I left out close_timeout above, but I think timeout is definitively less abstract then ttl. I'm curious if there is perhaps even something more descriptive like close_after or other alternatives?
I just realised, the above config examples have a mistake inside. The state clean variables are part of each prospector, as each prospector can have different values. I changed it above.
@brandonmensing I was wondering if people understand state better then registry? See example above.
One more: More accurate for close_older would probably be close_inactive ?
As a note: The general discussion came up to change prospectors to inputs and harvester to reader.
Quick summary of the conversations yesterday:
Close configurations:
close_renamed: false
close_removed: false
close_eof: false
close_idle: 1h
close_timeout: 0
Close_older will be renamed to close_idle as it describes better that it does not depend on a file mode time but an idle harvester.
clean_idle:
clean_removed
Same argument for clean_idle as for close_idle.
Instead of nesting the variable options under state and harvester, we will use comments the visualised the nesting. This reduces the length of the variable names, not additional identation and keeps a new name "harvester" out of the config file.
max_bytes and buffer_size were also discussed as these could be improved, but can be done at a later stage. Cleaning up spooler would be nice, but not critical.
Closing as all changes were implemented. Small follow up changes are tracked in https://github.com/elastic/beats/issues/2012
I would like to have a word about the change of the terminology "prospectors" and "harvesters" to "inputs" and "readers".
It's been some time I'm under the impression there exists a general trend in software that strives to impoverish what vocabulary lusers are exposed to the most "Simple English" possible.
Perhaps it comes from the scientist quest to find perfectly abstract entities, the deepest, most atomic, purest ones, the most irreducible concepts, that would have no meaning left if you tried to narrow-down their meaning just a lil' bit.

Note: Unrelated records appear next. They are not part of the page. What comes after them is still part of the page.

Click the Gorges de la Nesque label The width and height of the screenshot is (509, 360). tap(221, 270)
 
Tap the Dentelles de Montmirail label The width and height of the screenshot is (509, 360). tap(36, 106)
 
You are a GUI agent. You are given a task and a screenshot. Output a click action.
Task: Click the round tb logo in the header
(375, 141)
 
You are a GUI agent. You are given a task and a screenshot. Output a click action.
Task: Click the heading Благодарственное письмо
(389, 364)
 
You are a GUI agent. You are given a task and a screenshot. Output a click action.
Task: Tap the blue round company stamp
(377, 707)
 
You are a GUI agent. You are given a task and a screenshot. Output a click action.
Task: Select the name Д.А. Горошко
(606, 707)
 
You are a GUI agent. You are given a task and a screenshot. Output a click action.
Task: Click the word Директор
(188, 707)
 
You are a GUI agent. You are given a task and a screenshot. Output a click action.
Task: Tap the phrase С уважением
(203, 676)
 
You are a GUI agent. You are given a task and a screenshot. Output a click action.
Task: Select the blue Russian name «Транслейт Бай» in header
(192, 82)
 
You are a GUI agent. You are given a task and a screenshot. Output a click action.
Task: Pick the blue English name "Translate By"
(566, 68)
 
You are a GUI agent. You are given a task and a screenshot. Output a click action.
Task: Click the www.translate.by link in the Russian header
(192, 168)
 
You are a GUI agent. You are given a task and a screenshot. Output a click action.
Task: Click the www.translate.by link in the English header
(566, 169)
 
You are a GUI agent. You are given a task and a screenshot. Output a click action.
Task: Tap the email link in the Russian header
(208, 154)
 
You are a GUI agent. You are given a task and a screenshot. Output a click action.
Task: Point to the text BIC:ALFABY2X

But that doesn't justify to stick to a terminology that stay far, far away and disconnected from any real thing that exists in the physical world, even when it's obvious that an analogy is used and there's no confusion possible with that of the real world.
Also, who believe "the people-as-a-whole" are asking for dumbing-down ?
The words "prospectors" and "harvesters" seemed to me to be perfectly describing, in an imaginative way, the role of each actor in the system, and as a nonnative English speaker, I don't mind having to fetch a word definition if needed -- it takes 10 seconds from within a web browser.
Moreover, reducing the overall vocabulary in use in a system has a nasty side effect in the long term: you end up with a lot of confusion around every word because they've become ambiguous, and nobody can guess what it's about without a lot of context. Here, the word "input" is the most problematic; it has a lousy definition and could very well mean to me "one particular file", and it does not convey to me any activity about discovering any new data: input is passive thing. The word "reader" is okayish albeit generic and blunt compared to harverster.
-- I have a mouse on my desktop, and I have a mouse in the attic.